Machine Learning and Physics

Machine learning has become a transformational force in our society, and is profoundly impacting society in ways both good and bad. On the good side, machine learning fuels scientific breakthroughs such as solving the protein folding problem, or creating large language models that by now show sparks of artificial general intelligence.
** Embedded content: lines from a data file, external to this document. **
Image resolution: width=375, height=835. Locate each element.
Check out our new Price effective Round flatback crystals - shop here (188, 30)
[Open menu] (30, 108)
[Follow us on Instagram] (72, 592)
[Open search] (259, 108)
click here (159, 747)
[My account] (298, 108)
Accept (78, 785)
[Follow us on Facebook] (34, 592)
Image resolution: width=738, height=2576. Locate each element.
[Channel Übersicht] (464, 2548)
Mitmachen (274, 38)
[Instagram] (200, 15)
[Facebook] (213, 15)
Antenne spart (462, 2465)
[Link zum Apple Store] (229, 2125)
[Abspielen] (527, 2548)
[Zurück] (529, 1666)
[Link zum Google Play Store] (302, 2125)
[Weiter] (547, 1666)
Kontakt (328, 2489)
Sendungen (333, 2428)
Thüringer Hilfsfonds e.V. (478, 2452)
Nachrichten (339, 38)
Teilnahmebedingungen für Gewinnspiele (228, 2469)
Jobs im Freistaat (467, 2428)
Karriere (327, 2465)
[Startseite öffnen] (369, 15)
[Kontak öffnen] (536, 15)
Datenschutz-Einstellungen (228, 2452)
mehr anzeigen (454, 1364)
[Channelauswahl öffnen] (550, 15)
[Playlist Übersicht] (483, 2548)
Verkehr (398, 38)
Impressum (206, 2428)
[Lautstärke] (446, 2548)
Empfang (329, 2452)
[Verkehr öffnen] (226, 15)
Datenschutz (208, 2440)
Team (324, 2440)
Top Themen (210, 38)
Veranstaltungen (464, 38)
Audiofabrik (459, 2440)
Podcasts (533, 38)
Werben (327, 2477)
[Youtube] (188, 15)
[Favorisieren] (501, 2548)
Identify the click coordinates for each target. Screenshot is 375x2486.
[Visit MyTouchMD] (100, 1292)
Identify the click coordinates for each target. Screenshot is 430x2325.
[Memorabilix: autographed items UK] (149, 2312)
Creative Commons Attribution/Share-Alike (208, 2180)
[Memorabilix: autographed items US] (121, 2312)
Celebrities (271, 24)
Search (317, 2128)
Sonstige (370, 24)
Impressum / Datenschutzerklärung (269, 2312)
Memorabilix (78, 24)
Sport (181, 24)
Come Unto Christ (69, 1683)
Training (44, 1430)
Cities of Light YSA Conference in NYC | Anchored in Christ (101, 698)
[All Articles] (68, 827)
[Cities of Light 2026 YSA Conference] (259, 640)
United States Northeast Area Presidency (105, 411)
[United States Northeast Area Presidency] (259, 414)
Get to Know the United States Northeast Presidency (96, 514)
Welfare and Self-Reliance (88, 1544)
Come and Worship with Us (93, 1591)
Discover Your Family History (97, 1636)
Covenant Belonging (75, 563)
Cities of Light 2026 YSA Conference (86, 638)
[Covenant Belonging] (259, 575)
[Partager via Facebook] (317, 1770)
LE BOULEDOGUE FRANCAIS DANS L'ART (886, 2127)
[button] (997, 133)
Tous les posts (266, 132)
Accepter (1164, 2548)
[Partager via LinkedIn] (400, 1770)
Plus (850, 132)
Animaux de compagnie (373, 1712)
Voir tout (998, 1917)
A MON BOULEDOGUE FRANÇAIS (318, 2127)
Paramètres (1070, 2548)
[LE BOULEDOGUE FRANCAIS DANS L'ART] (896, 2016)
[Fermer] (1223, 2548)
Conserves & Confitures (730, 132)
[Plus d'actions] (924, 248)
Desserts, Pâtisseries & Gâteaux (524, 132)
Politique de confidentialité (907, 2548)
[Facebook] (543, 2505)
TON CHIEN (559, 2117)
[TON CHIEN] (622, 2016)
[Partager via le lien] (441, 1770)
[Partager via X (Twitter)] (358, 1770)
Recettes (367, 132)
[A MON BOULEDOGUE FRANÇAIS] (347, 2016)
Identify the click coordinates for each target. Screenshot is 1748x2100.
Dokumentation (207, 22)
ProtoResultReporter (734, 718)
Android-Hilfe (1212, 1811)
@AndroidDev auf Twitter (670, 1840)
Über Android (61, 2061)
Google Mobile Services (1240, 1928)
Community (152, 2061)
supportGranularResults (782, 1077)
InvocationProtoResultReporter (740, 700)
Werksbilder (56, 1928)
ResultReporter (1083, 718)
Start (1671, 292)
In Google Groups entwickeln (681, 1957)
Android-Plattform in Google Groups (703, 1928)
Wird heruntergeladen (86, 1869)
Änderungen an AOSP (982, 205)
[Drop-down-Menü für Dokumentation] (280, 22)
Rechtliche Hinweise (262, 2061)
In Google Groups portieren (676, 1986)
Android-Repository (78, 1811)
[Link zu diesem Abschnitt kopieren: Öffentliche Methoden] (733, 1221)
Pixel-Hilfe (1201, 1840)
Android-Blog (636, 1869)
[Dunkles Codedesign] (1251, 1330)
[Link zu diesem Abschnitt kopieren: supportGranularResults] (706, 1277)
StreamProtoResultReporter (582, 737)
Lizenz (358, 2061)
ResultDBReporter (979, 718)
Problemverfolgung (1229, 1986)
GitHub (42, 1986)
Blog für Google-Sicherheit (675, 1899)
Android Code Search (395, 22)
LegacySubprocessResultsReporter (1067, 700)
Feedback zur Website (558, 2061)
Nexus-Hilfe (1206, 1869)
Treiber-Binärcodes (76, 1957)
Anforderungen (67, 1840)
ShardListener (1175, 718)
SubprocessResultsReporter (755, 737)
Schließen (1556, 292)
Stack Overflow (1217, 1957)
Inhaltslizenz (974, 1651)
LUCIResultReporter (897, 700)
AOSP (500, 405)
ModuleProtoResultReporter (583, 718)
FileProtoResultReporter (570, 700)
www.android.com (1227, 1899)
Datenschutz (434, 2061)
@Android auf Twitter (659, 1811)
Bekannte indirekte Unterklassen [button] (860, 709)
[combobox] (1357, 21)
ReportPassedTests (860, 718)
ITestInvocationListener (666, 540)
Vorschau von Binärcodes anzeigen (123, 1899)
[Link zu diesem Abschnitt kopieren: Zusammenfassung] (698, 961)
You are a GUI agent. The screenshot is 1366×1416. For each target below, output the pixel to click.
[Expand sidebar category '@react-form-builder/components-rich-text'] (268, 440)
On the bad side, convincing deep fakes are used for manipulation, and machine learning supports surveillance in totalitarian states.

Contents

This course takes a two-pronged approach:

Physics of Machine Learning: Highlight physical ideas and concepts that drive ML

Machine Learning for Physics: Equip you with tools to help conduct, and interpret, future experiments

Curriculum

1. Introduction & linear dimension reduction
2. Nonlinear dimension reduction: connection to stat. mechanics; UMAP
3. Nonparametric density estimation (kernel density estimation; random values, expectations)
4. Linear regression
5. Regularized regression: ridge, lasso
6. Cross-validation, double descent
7. Statistical decision theory, classification
8. Parametric & generative methods: QDA. Discriminative: CART
9. Logistic regression, generalized linear models
10. Multi-layer perceptrons
11. Training of neural networks. Batchnorm
12. Auto-encoders & relation to PCA, Geometric Auto-encoder. Parametric UMAP.
13. SGD with momentum. ADAM. Backpropagation.
14. Convolutional neural networks
15. CNNs. Self-supervision, representation learning
16. Attention, transformers
17. Large language models (Letiția Pârcălăbescu)
18. Fine-tuning LLMs (Letiția Pârcălăbescu). Flow-based methods
19. Flow based methods
20. Graph neural networks (GNN). Miracles of biology :-)
21. AI Safety (Lennart Bürger, Erik Jenner)
22. Equivariant ML: symmetries, groups, representations (Peter Lippmann)
23. Spherical tensor product
24. ML in orbital-free density functional theory
25. Ethics of AI (Eva Winkler)
26. Q&A

Where and when

The main lectures are on Tuesdays and Thursdays from 9h00 (NOT 9h15!) until 10h45 in Großer Hörsaal, Philosophenweg 12.

FAQ

Q: Do I need prior knowledge in machine learning?
A: No.

Q: I just want to learn the basics. Is this the right course?
A: Students liked my 2022 rendition, but noted a steep learning curve; if you only want to cover the basics, please check for slower-paced alternatives such as the “Machine Learning Essentials”.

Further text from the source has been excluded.